Principal Engineer, Search and AI Infrastructure, Machine Learning Platform & Infrastructure
Role details
Job location
Tech stack
Job description
We are seeking a Principal Engineer to provide leadership in building and evolving next-generation AI infrastructure for search and other product needs at Apple. In this role, you will shape the architecture and long-term technical strategy for large-scale inference systems that handle both internal workload and production traffic, integrate and evolve the web-scale search systems, work at the intersection of product innovation, AI research, and large scale distributed systems.
We design, build and maintain infrastructure to support features that empower billions of Apple users. We take full end-to-end ownership of our services, driving them through every stage meticulously, encompassing conception, design, implementation, deployment, and maintenance. As a result, each one of us takes our responsibilities seriously.

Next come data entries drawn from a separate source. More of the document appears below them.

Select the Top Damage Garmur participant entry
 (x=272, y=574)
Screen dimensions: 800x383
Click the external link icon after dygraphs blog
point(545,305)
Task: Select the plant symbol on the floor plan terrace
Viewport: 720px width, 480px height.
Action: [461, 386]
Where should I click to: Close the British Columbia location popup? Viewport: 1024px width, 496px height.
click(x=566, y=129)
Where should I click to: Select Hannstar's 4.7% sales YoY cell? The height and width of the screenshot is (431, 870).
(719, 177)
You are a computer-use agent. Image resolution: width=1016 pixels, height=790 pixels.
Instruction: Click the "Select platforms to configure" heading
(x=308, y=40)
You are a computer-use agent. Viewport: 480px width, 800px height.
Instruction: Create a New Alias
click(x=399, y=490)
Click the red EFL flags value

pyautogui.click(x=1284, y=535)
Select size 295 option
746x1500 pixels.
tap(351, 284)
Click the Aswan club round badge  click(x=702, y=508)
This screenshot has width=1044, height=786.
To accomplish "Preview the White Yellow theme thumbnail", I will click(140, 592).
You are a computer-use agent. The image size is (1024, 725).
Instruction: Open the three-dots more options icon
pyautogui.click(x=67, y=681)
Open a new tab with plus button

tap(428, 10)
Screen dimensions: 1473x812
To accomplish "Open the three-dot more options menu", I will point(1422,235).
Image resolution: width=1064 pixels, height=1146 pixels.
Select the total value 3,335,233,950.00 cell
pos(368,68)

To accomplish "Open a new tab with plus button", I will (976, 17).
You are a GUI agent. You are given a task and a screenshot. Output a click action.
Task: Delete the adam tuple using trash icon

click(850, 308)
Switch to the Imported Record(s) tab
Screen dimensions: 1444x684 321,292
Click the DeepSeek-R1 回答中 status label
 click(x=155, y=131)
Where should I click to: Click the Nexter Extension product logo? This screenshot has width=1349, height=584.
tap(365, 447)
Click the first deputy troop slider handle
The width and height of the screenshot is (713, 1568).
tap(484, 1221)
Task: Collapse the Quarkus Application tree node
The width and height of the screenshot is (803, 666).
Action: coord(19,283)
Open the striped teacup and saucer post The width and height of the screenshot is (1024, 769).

In this team, you'll have the opportunity to work on incredibly complex large scale systems with trillions of records and petabytes of data, work along side teams to optimize inference for cutting edge model architectures, and build production grade solutions for millions of customers in real time.
Requirements
- Bachelor's degree in Computer Science, relevant technical field, or equivalent practical experience
- Strong background in computer science: algorithms, data structures and system design
- 15+ year experience on large scale distributed system design, operation and optimization with over 10 years of leading teams
- Has managed work across a large organization, demonstrated the ability to develop strong leaders, with a consistent track record of executional excellence
- Excellent collaboration skills, excelling at both high-level thinking & execution as well as in the ability to influence and inspire others to achieve a common goal, * Preferred qualifications
- Master's degree or PhD in Computer Science or related technical fields
- Experience supporting distributed training inference workloads in production, ML systems performance profiling, debugging, and optimization
- Proficiency in cloud-native architectures and orchestration platforms (e.g., Kubernetes)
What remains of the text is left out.